## Tâches à réaliser
1) Dans l'article sur l'accord entre Prime Video et l'Arcom, à combien s'élevait le minimum garanti arrêté fin 2021 ?
2) Poursuivez l'article sur l'accord entre Prime Video et l'Arcom à partir de sa dernière phrase.

## Document source

((

Prime Video augmentera fortement sa contribution à la production française en 2026 dans le cadre d’un nouvel accord avec l’Arcom. Le service de streaming d’Amazon investira 90 millions d’euros par an et pourra monter à 110 millions d’euros si un accord lui permet de diffuser plus tôt des films après leur sortie en salles.

Davantage d’investissements d’Amazon Prime Video en France
Le compromis est simple : davantage d’argent pour la création française en échange d’une fenêtre potentiellement raccourcie entre la sortie des films au cinéma et en streaming. Aujourd’hui, Amazon Prime Video doit attendre 17 mois après la sortie en salles pour diffuser un film. Le nouvel accord ouvre la voie à un passage sous les 12 mois, à condition qu’un terrain d’entente soit trouvé avec les organisations professionnelles du cinéma sur la chronologie des médias.
Le minimum garanti arrêté fin 2021 s’élevait à 40 millions d’euros. Avec l’avenant adopté par l’Arcom pour 2026-2028, Prime Video passera à 90 millions d’euros par an, soit plus du double, avec un palier à 110 millions si la plateforme obtient l’accès anticipé qu’elle réclame pour au moins une œuvre cinématographique.
Ce relèvement ne tombe pas du ciel. Il s’inscrit dans un bras de fer déjà ancien autour de la chronologie des médias, ce système bien français qui fixe le calendrier de diffusion des films après leur sortie en salles. Il y a un an, Prime Video a saisi la justice pour contester ce dispositif, comme Netflix avant lui, afin d’obtenir un délai plus court. Dans ce système, le temps d’attente imposé aux diffuseurs dépend largement de leur niveau d’investissement dans la production française.

))

[Enregistrements conservés]
((

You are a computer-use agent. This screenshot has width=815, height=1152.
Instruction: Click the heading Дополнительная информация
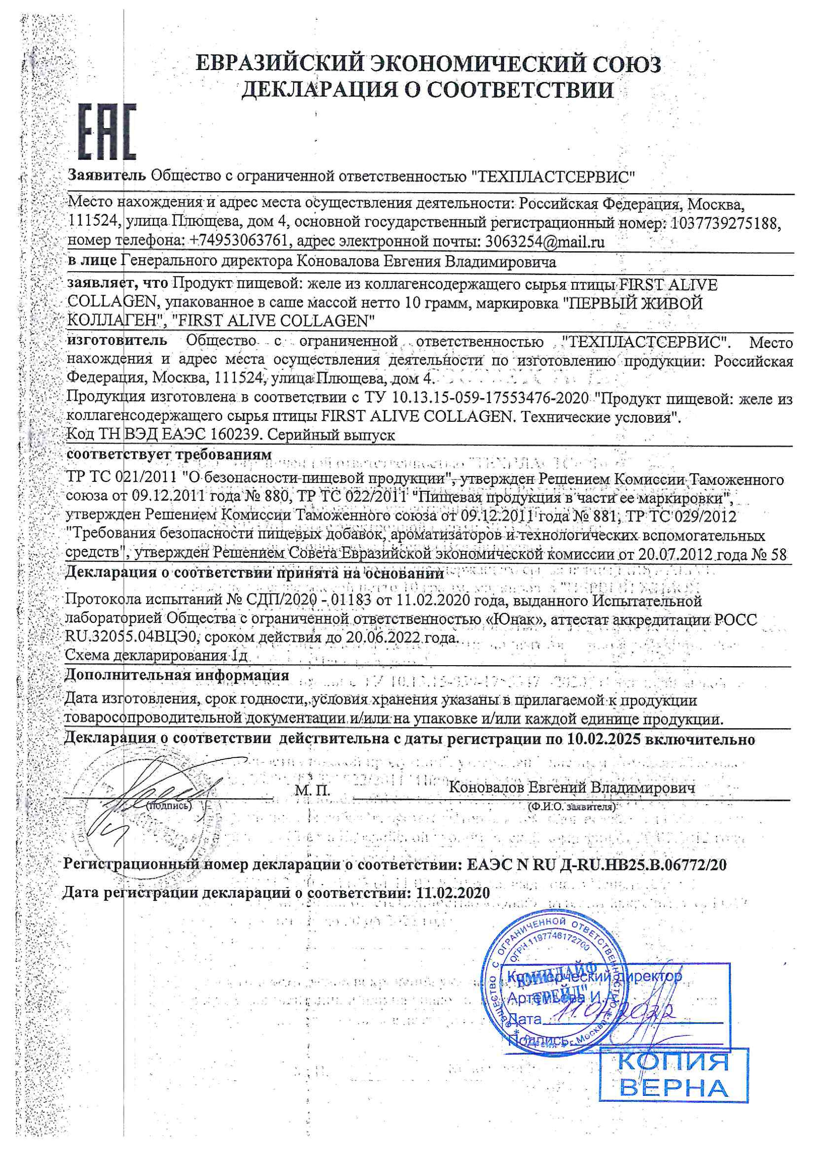click(x=177, y=675)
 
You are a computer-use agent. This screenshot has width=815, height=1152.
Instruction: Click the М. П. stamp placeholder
click(x=312, y=791)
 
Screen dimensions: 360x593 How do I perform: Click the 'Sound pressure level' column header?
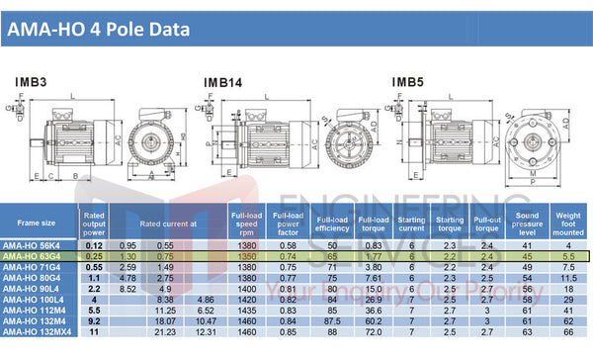point(527,223)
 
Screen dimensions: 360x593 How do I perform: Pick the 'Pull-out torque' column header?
point(486,223)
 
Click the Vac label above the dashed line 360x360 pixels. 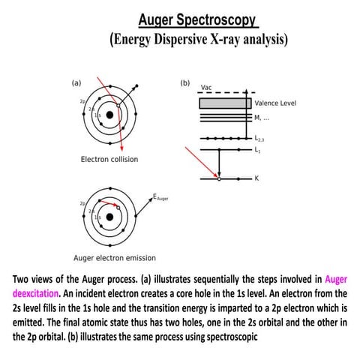(206, 88)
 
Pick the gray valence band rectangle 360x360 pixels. (224, 103)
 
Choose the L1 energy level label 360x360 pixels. (259, 151)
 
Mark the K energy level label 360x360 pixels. (256, 179)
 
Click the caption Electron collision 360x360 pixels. (109, 160)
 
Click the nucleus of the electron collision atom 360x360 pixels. (110, 115)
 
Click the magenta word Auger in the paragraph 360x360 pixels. (337, 280)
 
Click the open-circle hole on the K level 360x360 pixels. (218, 179)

))

## Tâches résolues
1) 40 millions d'euros.

2)
L’Arcom apprécie le geste
Amazon présente donc ce nouvel engagement comme un geste allant bien au-delà de ses obligations légales. Le groupe dit vouloir inscrire cet effort dans la durée, mais lie clairement cette perspective à un accord avec les représentants du cinéma dans le délai prévu par la convention.
L’Arcom y voit pour sa part un compromis enfin stabilisé après un an de discussions. Son président, Martin Ajdari, a salué un « terrain d’entente », signe que le dossier a quitté le seul terrain contentieux pour redevenir une négociation sur les contreparties.
Ce nouvel accord s’inscrit dans un cadre plus large mis en place depuis 2021, quand les grandes plateformes étrangères de streaming ont été alignées sur les obligations de financement déjà imposées aux groupes audiovisuels traditionnels en France (TF1, France Télévisions, etc). En 2024, Prime Video, Netflix, Disney+, Apple TV et Crunchyroll ont ainsi injecté 397 millions d’euros dans la production audiovisuelle et cinématographique française.